--- OBJECTIF ---
Répondez aux questions suivantes à partir de l'extrait sur la théorie MOND.
(a) Qui a publié, depuis 2004, une version de MOND compatible avec la théorie d'Einstein ?
(b) Depuis combien de temps le modèle standard est-il le modèle dominant pour expliquer l'Univers ?
(c) Dans quel établissement Françoise Combes est-elle spécialiste de la simulation des galaxies ?

--- EXTRAIT ---
########################################

Séduisante par sa simplicité, la théorie restait néanmoins à consolider. "Au départ, personne n'y croyait, car il s'agissait d'une réflexion purement empirique, relate Olivier Tiret. C'est en changeant un terme dans l'équation qu'il s'est aperçu que ça marchait". Il faut dire qu'à l'époque, non seulement MOND remet en question le monument de la physique qu'est Newton, mais en plus, elle ne s'accorde pas avec un autre monument : la relativité d'Einstein. Or, depuis 2004, tout a changé : un aurre chercheur israélien, Jacob Bekenstein, a publié une version de MOND plus globale qui s'accorde cette fois avec la théorie d'Einstein. Résultat : MOND a gagné en crédibilité, et un vif débat s'est engagé dans la communauté scientifique entre les tenants de cette théorie et ceux de la matière noire.
Quatre ans plus tard, quelques dizaines d'équipes travaillent sur MOND, qui remporte suffisamment de succès pour êrre prise au sérieux. Des succès qui coïncident avec les faiblesses de plus en plus patentes du fameux "modèle standard", qui est depuis vingt ans le modèle dominant pour expliquer l'Univers, ses forces et les particules qui composent la matière. Car la matière noire est loin de tout résoudre, comme de plus en plus de scientifiques le constatent : "Le modèle standard marche mal, avoue sans détour Françoise Combes, spécialiste française de la simulation des galaxies à l'observatoire de Paris. Dans les programmes informatiques qui simulent la formation de l'Univers, la présence de matière noire pose problème. Sous l'influence de sa masse, les particules se concentrent beaucoup trop. En découlent des prédictions qui semblent erronées, comme la formation de plusieurs centaines de satellites autour de notre galaxie, alors que l'on en observe seulement quelques dizaines." Bizarre... En revanche, dans les simulations intégrant la gravité modifiée de MOND, les nuages de molécules s'effondrent pour former les étoiles et les galaxies dans des proportions qui, cette fois, correspondent avec les observations des astrophysiciens.

########################################

--- DONNÉES FOURNIES ---
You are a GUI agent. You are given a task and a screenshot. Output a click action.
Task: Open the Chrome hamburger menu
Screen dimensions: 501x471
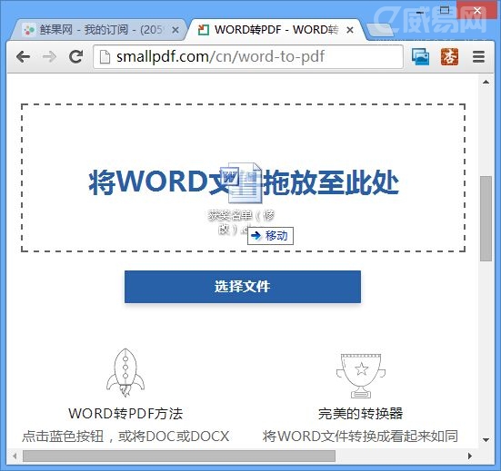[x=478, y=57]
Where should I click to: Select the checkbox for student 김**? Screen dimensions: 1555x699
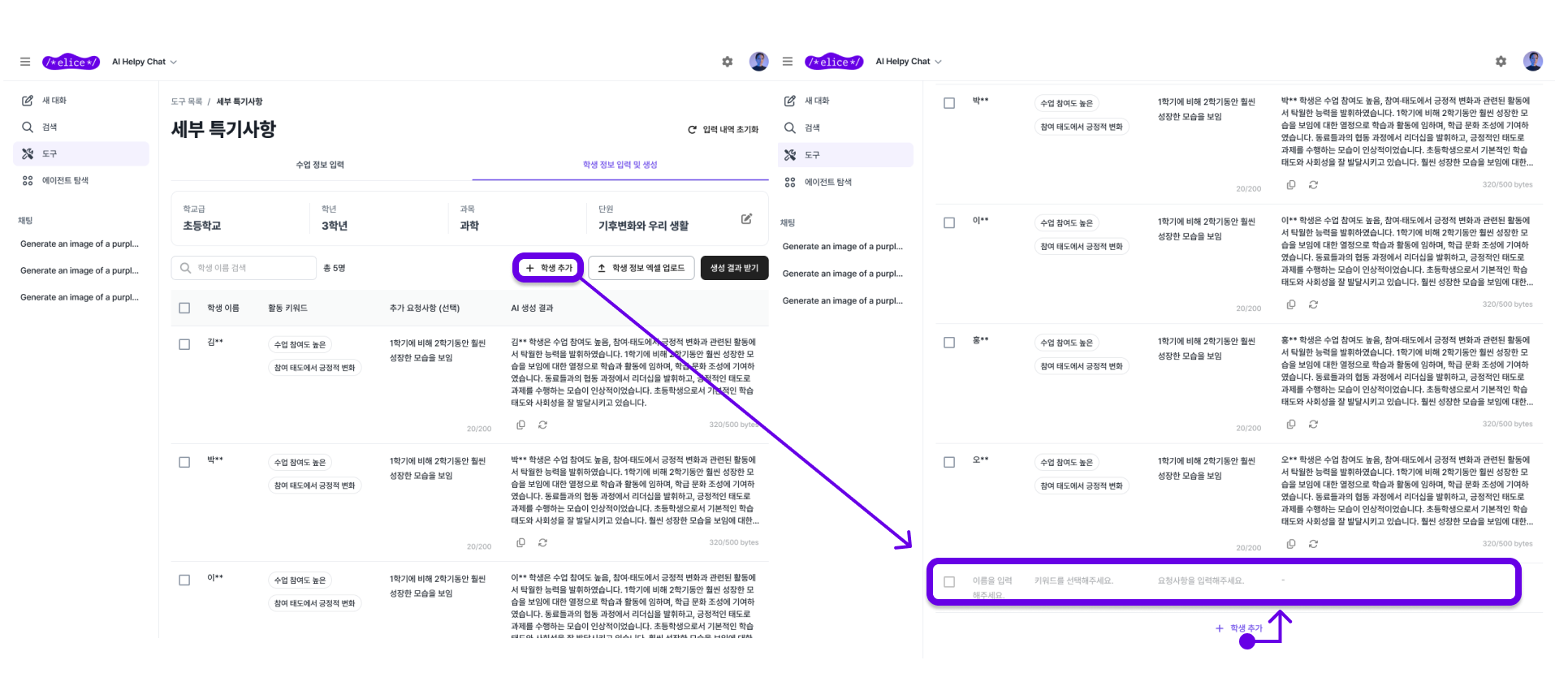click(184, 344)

########################################

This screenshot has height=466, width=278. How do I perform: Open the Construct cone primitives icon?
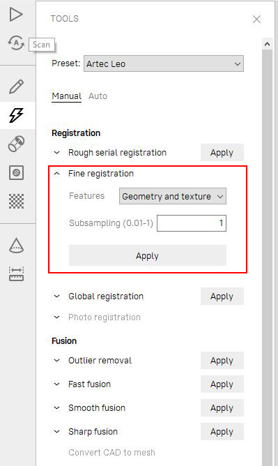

########################################

--- RÉPONSE COMPLÈTE ---
(a) C'est le chercheur israélien Jacob Bekenstein.
(b) Le modèle standard est le modèle dominant depuis vingt ans.
(c) Elle exerce à l'observatoire de Paris.